» Supplied entries:
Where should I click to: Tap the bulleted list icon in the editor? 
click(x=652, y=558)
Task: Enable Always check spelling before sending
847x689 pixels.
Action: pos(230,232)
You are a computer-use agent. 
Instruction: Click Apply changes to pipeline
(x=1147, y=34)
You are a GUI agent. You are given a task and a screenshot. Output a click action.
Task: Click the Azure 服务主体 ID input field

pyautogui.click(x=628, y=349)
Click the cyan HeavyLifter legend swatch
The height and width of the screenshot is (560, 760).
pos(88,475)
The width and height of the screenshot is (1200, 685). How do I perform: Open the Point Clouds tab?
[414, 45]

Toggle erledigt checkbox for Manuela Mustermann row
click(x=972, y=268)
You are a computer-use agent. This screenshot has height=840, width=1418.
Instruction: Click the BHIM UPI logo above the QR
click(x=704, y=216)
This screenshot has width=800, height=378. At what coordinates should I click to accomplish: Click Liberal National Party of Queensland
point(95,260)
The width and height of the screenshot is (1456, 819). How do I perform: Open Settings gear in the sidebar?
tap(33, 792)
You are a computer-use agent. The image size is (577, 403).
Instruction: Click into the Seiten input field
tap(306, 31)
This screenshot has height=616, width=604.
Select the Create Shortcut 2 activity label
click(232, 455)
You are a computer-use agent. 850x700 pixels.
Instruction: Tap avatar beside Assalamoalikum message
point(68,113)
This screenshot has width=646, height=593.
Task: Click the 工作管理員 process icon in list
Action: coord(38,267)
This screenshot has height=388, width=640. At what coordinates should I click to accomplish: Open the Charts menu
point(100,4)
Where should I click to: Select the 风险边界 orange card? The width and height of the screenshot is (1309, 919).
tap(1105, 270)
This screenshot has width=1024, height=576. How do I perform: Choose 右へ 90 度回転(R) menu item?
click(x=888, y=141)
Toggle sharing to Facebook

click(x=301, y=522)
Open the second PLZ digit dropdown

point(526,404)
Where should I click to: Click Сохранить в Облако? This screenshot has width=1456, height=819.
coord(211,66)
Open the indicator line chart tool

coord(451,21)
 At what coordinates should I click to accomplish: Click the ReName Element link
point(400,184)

» Problem details: Reproduce each line of the entries above from the one containing "At what coordinates should I click to accomplish: Click the" through the last, exactly, and no other line.

» Completed task:
 At what coordinates should I click to accomplish: Click the ReName Element link
point(400,184)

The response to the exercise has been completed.